Saved entries:
----------------
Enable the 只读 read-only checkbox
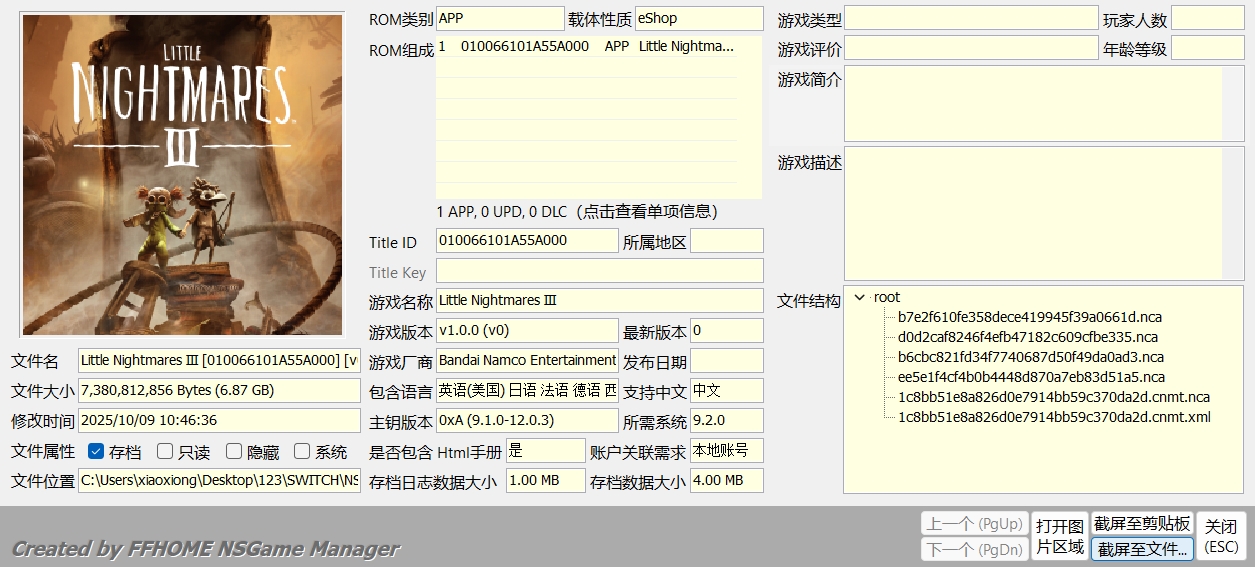 (x=166, y=452)
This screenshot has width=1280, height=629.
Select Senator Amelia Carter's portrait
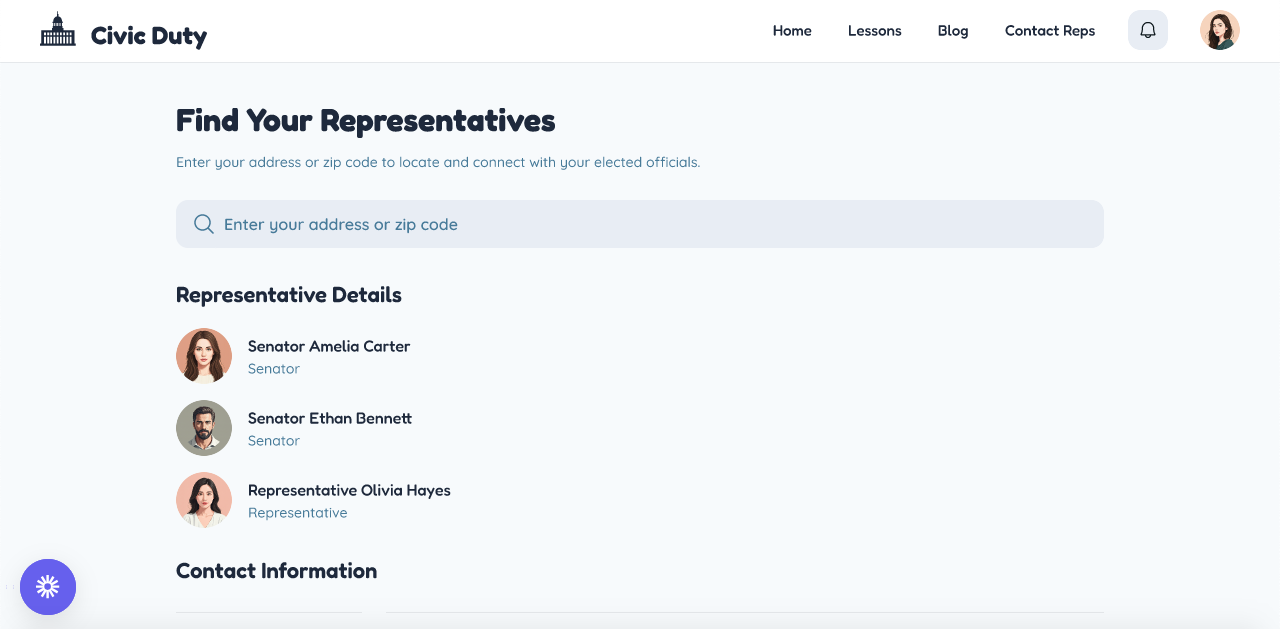(x=204, y=356)
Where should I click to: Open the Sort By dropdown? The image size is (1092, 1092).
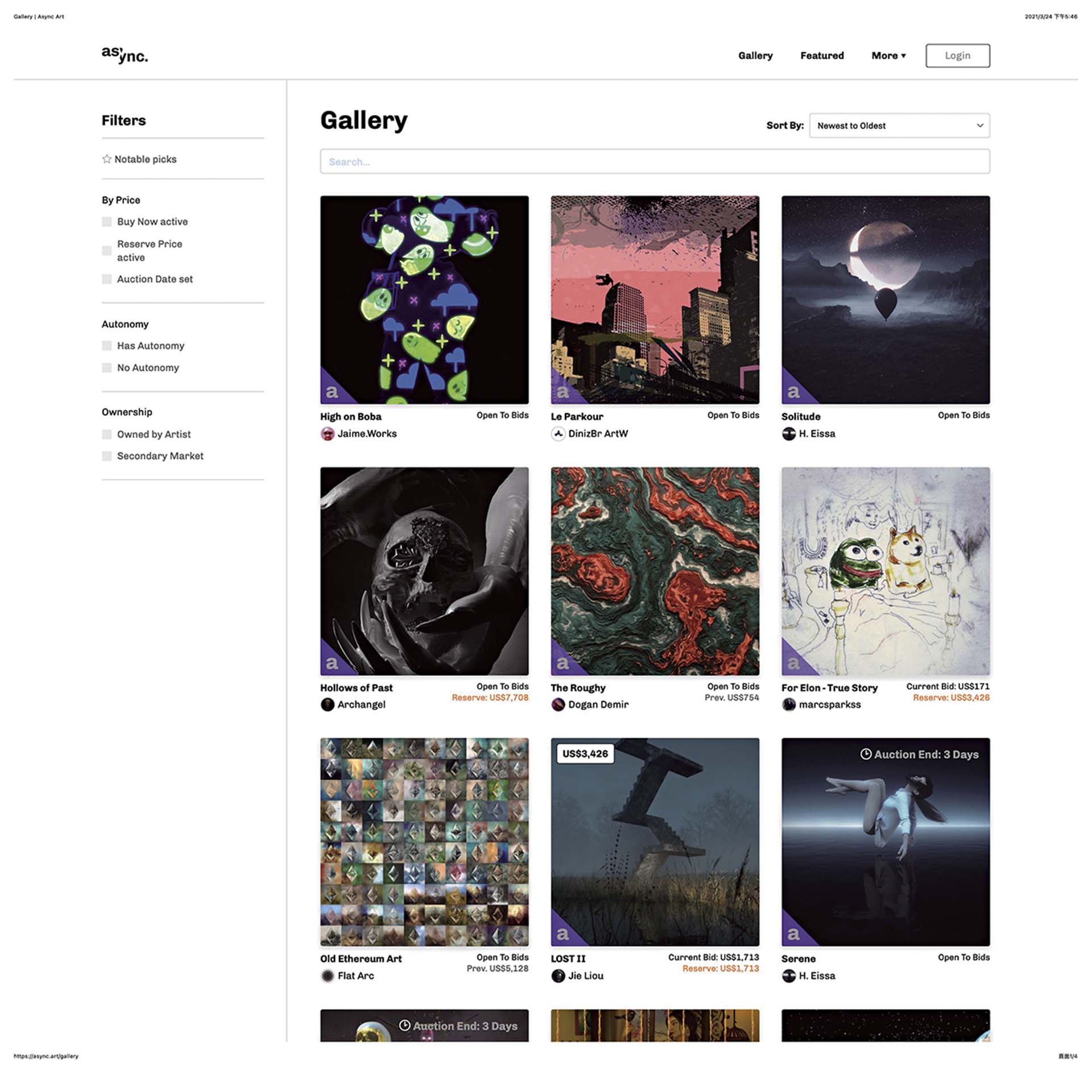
----------------
### [WORK TO BE COMPLETED]
Repeat the preceding records precisely, and leave every picture out of the copy.

### [SOLUTION FOR THIS PROBLEM]
Enable the 只读 read-only checkbox
 (x=166, y=452)
This screenshot has width=1280, height=629.
Select Senator Amelia Carter's portrait
(x=204, y=356)
Where should I click to: Open the Sort By dropdown? The image size is (1092, 1092).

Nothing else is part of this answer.